L’Italia ha tanto da
imparare o possiamo essere esportatori di qualcosa di buono anche verso i
settori giovanili spagnoli? “L’Italia
può solo imparare dalla Spagna, qui c è rispetto per il calcio. Per tanti
fattori: non ci sono recinzioni, i rettangoli di gioco sono tutti in sintetico,
l’arbitro ha gli assistenti tanto in Terza Categoria quanto nei Giovanissimi.
Non esiste la regola dei fuoriquota, chi è forte gioca e poi negli stadi non
succedono mai episodi spiacevoli ma sono pieni di bimbi, donne e anziani che si
divertono”.
Fabio Capello nei
giorni scorsi parlando dei vivai italiani ha detto, “ai bambini insegnino stop
e dribbling, non gli schemi”, passo condivisibile o ad oggi gli insegnamenti
sono altri? “D’Accordo con lui, in
Spagna si lavora sul giocatore, le abilità tecniche prima di tutto. Purtroppo
in Italia devi adattarti al sistema altrimenti sei fuori, il risultato anche
nelle scuole calcio è diventato asfissiante, non c’è più la cultura della
sconfitta!

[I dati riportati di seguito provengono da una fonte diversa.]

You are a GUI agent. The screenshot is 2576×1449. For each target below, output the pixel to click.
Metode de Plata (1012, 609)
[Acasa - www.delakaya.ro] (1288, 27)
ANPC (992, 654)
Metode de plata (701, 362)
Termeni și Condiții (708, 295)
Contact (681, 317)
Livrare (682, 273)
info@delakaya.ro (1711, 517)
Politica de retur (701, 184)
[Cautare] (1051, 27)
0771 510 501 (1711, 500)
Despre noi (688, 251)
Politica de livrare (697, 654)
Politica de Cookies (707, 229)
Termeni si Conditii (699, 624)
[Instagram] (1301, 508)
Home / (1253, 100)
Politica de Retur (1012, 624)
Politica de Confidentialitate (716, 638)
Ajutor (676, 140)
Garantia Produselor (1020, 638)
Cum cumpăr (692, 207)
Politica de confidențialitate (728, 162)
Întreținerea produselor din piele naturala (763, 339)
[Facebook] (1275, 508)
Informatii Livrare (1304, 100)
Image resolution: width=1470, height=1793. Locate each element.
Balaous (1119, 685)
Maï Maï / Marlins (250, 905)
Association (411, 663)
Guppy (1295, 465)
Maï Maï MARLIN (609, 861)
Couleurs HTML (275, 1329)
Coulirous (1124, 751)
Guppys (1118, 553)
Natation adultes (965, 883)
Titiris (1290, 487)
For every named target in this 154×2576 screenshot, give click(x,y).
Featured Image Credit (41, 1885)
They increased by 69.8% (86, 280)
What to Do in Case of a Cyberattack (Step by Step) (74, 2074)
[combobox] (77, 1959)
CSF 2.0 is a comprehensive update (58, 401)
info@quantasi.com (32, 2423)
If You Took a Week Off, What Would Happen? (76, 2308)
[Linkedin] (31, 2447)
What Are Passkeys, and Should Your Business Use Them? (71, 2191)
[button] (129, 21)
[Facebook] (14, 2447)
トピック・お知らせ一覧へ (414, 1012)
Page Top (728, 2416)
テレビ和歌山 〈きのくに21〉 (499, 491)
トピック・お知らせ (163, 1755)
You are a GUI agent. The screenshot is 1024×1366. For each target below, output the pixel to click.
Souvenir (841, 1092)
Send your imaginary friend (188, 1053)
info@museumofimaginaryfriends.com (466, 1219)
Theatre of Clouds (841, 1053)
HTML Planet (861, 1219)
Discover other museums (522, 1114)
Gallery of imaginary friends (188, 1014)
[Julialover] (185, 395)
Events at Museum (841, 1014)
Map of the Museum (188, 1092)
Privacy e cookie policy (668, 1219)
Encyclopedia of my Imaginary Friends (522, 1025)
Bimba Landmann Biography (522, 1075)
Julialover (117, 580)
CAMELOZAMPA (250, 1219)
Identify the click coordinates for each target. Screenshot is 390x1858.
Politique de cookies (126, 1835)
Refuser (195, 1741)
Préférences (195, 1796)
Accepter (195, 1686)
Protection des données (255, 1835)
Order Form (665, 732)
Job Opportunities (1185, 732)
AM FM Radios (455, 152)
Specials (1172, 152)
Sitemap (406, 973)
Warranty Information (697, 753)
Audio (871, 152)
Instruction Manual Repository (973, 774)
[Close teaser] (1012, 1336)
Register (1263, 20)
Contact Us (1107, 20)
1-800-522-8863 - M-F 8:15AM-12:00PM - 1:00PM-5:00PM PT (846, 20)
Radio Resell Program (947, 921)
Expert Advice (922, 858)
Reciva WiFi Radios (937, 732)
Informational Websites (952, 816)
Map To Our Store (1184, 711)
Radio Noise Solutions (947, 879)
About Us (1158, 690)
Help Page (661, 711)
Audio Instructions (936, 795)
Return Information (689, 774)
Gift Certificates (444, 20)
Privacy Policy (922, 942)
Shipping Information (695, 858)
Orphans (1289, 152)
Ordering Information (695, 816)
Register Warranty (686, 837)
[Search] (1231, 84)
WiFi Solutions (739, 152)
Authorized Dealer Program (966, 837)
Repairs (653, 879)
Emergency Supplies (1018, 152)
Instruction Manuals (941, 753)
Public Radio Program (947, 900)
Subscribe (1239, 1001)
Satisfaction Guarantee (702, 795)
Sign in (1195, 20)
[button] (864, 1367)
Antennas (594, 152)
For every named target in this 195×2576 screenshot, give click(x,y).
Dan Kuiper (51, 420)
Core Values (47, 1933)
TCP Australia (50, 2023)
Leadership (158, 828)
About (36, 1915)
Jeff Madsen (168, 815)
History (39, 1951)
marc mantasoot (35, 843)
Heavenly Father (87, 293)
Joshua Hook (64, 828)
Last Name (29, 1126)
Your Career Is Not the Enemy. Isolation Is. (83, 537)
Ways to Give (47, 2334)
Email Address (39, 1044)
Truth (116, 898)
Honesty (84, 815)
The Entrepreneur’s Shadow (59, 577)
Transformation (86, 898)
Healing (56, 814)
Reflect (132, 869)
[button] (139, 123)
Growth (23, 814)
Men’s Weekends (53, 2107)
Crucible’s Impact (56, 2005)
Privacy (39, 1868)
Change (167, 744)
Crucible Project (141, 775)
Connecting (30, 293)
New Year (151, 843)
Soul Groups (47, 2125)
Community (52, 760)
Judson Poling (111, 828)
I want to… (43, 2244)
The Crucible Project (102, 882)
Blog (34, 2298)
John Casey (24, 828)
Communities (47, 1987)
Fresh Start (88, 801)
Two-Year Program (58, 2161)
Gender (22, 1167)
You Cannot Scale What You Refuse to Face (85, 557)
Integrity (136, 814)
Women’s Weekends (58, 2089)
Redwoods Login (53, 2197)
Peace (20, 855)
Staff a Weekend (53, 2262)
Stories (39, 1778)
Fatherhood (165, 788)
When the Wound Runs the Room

La società ha tutte le responsabilità, parte tutto da lì”.
Prima o poi tornerai
in Italia, cosa ti porterai dietro da questa, seppur ancora breve, esperienza
spagnola? “Il mio modo di pensare su
molti aspetti è cambiato, sono sicuramente un allenatore diverso, oggi darei più
importanza all’individuo e non al collettivo. Qui per me è un punto di
partenza, voglio proseguire qui la mia crescita professionale”.
Se ci fossero alcuni
tuoi giovani colleghi in bilico tra l’accettare o il rinunciare alla sfida che
hai intrapreso tu qualche mese fa come li convinceresti? “Non è mai facile lasciare, ogni scelta è
prettamente personale, chi insegue un sogno non ha bisogno di consigli”.
Lontano dalle ore che dedichi agli allenamenti quali sono le cose che ti mancano di Vasto e dell’Italia? “Siviglia è una città fantastica ma la famiglia è la cosa che più mi manca, poi sembrerà ripetitivo ma anche il cibo italiano è una mancanza che si fa sentire, l’Italia da questo punto di vista è unica”.